Maybe it is just the English or my reduced understanding of mathematical expressions.

Lars

### #6Oluseyi  Members

Posted 04 July 2001 - 09:28 AM

Sorry about that. x-0-x'' would be the angle formed by the points x (from the original vector), 0 (from the origin) and x'' (from the destination vector), lying in the XZ plane (where X is left-to-right, Y is bottom-to-top [UP] and Z is out-to-in - in other words, a left-handed coordinate system).

[x] and [x''] are 2D vectors in XZ (singe the angle lies in a natural plane, it is only necessary to consider 2 dimensions), ie (x,z) and (x'',z''). Their dot product would be

[x]*[x''] = (x * x'' + z * z'')

and their magnitudes would be

|x| = sqrt( x * x + z * z)
|x''| = sqrt( x'' * x'' + z'' * z'')

So since [x]*[x''] = |x||x''|cos(theta),
cos(theta) = ([x]*[x''])/(|x||x''|)
=> (x * x'' + z * z'')/(sqrt( x * x + z * z) * sqrt( x'' * x'' + z'' * z'')) = c

Similar results are obtained for the vertical angle, though I did make a huge mistake. Rotation about the perpendicular axis (Z) is in terms of y, not z, so the vectors should be [y] (=(x,y)) and [y''] (=(x'',y'')).

If this doesn''t clear it up enough, post again! I''ll keep trying until I can explain myself in plain English. Good luck!

### #7Lars W.  Members

Posted 04 July 2001 - 09:44 AM

Thanks alot Oluseyi

This works for me, (after transforming dir and newdir to coordiante System represented by up, side and cross(up,side))

And i meant, that my english understanding is awful, not your english writing.

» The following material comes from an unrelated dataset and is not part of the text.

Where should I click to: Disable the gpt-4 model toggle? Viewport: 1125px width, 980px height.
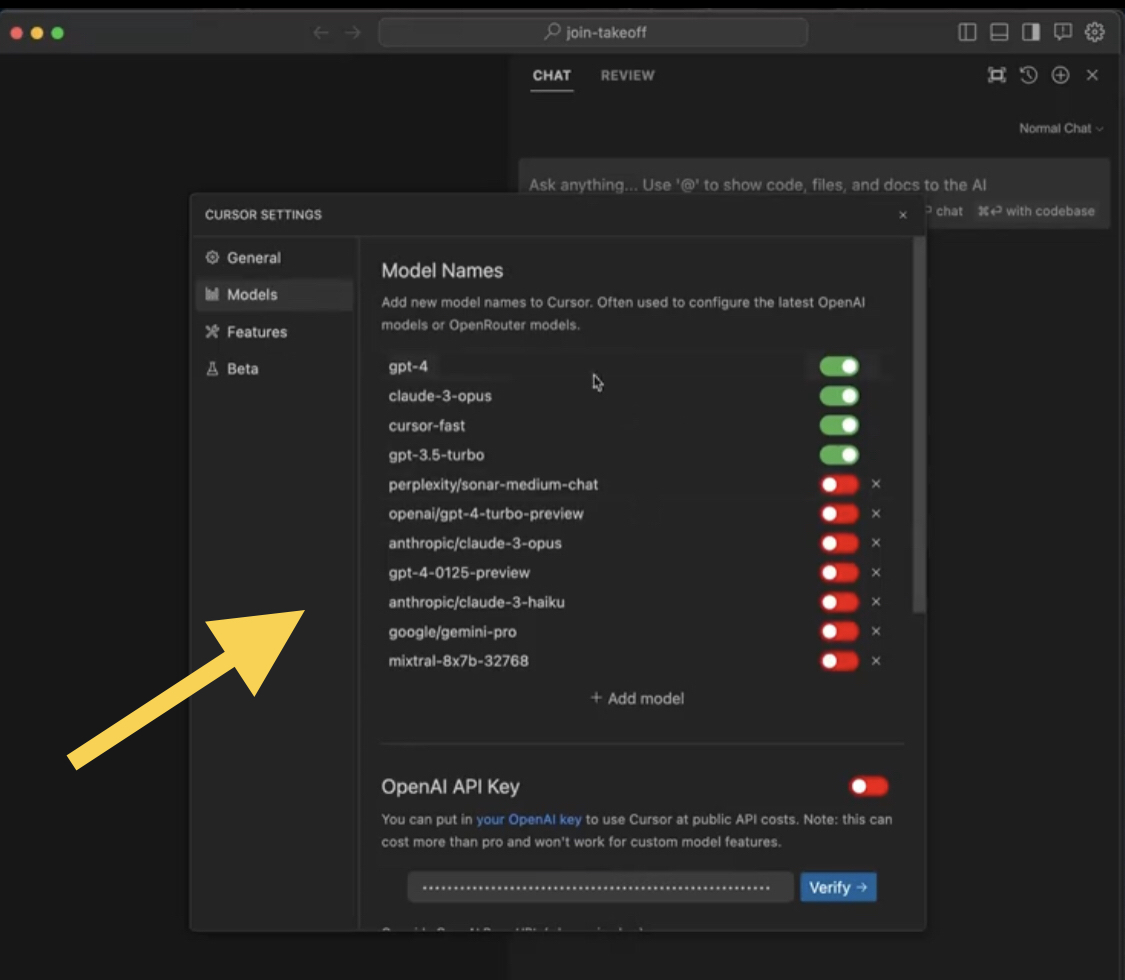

Until next time, i have some Realistic maneuvering of Spaceships for the next show, when i finished the issue with the turrets :-)

Lars

### #8Oluseyi  Members

Posted 04 July 2001 - 10:07 AM

Keep the questions coming! It gives me something to do and an opportunity to think and problem solve (I''m not working as a programmer right now, so I''m bored stiff!) Physics, pseudo-AI and interaction are my favorite parts of game programming, because they determine the quality of gameplay, to my mind.

Looking forward to the Realistic Spaceship motion!

### #9Lars W.  Members

Posted 04 July 2001 - 10:20 AM

Ok then,i can describe my idea, but i will post a new thread when i have a detailed question, first i try to solve it my self.

My main idea for the spaceship movement is, that my AI gives just a command including a movement direction, desired speed and a direction where it want''s to point to.

This command goes to the ship object. The ship object has many engines pointing in different directions, with different thrustpowers. Now i wan''t to compute how much thrust each engine should give to achieve the wished command.
And after that i need to compute the movement result that occurs from enabling the thrusters.